Because of allopatry, there is the possibility (albeit remote) that these two distinct lineages may not even be able to interbreed with each other. In that case they could be considered distinct species. Their large body sizes may have evolved convergently (because of similar environmental conditions) or through parallel evolution (because of the independent expression of the same gene that is inherited from their common ancestor). Hence this particular similarity alone cannot be used to group them as a single species or even subspecies until further study. If it is parallelism which is responsible for their large body sizes, then they can be considered the same subspecies or species provided that they can interbreed.
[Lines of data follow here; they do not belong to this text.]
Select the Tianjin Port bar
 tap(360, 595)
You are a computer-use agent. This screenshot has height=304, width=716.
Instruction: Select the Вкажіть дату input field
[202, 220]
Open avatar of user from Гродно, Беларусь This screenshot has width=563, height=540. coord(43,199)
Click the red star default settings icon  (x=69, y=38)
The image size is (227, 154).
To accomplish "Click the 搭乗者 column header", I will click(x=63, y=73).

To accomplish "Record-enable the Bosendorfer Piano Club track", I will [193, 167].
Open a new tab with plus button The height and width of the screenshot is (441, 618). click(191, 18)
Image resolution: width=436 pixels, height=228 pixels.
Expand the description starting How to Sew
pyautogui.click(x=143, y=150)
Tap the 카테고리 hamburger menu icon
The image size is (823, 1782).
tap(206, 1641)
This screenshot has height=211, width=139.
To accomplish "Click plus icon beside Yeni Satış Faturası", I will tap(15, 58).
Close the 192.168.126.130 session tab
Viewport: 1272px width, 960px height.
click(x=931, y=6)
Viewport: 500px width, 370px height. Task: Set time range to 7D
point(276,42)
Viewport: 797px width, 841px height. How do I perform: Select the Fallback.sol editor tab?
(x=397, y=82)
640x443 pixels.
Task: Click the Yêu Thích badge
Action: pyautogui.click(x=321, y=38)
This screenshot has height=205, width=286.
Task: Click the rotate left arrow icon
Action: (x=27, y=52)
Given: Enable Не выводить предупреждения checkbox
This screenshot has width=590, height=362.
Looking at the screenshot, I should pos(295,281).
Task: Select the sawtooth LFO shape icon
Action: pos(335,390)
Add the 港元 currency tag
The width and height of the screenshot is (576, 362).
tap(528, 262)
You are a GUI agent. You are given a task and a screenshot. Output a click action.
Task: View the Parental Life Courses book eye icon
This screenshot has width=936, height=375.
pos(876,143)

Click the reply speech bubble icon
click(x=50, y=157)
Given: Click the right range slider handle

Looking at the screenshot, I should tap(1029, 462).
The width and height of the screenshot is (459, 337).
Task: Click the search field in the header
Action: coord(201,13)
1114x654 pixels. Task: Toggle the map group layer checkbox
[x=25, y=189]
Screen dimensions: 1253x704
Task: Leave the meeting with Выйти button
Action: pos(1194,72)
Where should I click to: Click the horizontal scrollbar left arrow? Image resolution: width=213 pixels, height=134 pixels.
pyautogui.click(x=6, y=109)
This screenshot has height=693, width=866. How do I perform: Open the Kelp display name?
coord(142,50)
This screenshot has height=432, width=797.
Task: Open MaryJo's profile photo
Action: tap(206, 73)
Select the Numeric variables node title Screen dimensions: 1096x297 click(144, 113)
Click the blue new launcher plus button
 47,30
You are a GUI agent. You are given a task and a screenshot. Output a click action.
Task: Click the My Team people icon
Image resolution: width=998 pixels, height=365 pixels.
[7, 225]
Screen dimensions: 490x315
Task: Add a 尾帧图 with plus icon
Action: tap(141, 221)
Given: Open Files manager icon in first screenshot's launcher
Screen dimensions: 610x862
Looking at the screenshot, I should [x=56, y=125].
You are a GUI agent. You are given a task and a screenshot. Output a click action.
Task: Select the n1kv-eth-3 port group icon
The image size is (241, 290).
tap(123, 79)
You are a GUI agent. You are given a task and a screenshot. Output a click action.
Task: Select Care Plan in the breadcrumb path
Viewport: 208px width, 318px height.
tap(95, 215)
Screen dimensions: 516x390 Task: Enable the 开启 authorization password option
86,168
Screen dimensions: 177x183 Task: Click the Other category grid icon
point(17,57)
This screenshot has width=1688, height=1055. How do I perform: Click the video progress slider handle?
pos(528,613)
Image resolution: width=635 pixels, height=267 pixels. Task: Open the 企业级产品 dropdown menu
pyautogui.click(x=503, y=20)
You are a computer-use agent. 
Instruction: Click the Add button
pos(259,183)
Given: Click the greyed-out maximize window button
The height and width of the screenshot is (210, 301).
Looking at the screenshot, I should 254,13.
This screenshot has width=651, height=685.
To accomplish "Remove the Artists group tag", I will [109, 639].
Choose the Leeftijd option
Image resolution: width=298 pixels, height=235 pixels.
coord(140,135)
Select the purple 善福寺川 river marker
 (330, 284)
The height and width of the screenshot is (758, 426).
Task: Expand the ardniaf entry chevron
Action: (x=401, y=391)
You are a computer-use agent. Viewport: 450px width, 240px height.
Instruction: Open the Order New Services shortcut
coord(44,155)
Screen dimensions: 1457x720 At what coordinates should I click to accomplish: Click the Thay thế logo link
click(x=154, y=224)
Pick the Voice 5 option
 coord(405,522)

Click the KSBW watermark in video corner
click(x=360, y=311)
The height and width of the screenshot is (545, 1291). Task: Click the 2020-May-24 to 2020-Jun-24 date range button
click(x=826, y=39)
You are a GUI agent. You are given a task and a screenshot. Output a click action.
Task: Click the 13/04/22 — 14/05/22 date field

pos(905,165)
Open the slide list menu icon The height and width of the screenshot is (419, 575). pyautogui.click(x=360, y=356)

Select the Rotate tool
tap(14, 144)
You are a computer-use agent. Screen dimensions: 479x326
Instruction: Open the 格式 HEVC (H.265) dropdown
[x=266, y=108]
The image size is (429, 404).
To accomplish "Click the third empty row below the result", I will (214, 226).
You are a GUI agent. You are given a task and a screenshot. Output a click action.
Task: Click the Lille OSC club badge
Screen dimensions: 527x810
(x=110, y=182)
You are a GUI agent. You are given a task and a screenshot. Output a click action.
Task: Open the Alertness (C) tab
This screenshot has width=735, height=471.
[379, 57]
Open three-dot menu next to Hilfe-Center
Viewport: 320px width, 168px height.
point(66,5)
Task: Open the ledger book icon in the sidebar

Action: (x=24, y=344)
>>2) A second scenario would be to have three subspecies. All large morph populations would belong to the northern subspecies, the dwarf populations in the San Bernardino and San Jacinto Mts. would belong to a southeastern subspecies, and all other dwarf population in S. Calif. would belong to a southwestern subspecies.

This arrangement is also not tenable. Personally, I would group the dwarf boas in Kern County with the umbratica subspecies to the south, and divide the two northern lineages as separate subspecies for the time being. I am assuming that dwarfism is an ancestral condition (which seems very likely) and that the Kern County animals have retained this ancestral condition. If dwarfism is indeed ancestral, then the two allopatric populations to the north almost certainly evolved their large body sizes independently of each other and therefore they should not be lumped together as a single subspecies because of morphological similarities that are likely convergent.

>>Of course, the problem with both scenarios is that they disregard the current vogue of discarding all subspecific designations. I am not knowledgeable enough about how to interpret mtDNA results but the data presented in Javier's paper might suggest additional scenarios as well.

We can safely disregard the philosophical aversion to the subspecies category exhibited by many cladists. The cladists embrace a classification philosophy that is unique to themselves and their philosophy has contributed much to the chaos we see today in taxonomy.

>>I did not post the longer explanation which indicates all Rubber Boas populations occupy the identical ecological niche regardless of geography. They are all nest robbers mostly preying on small mammal nestlings (shrews, moles, mice, gophers, voles, rats, etc.) Secondly, I have already completed some crosses between dwarf and large morph specimens and size is definitely under genetic control. In addition, maintaining juvenile and subadult specimens of both size morphs under identical laboratory conditions substantiates that size is genetically controlled and not a function of differing environmental conditions.

If dwarfism is under genetic control, then it is all the more reason not to lump the two allopatric large morph populations to the north as a single taxon. Have you tried hybridizing the coastal boas with the large morph Sierra Nevada boas? If the hybrids are infertile or if they refuse to mate, we may well have two different species. If their large body sizes are under the control of different genes, then there is a possibility that at least some of the hybrids could exhibit the ancestral state of dwarfism. The rubber boa is a very interesting species indeed.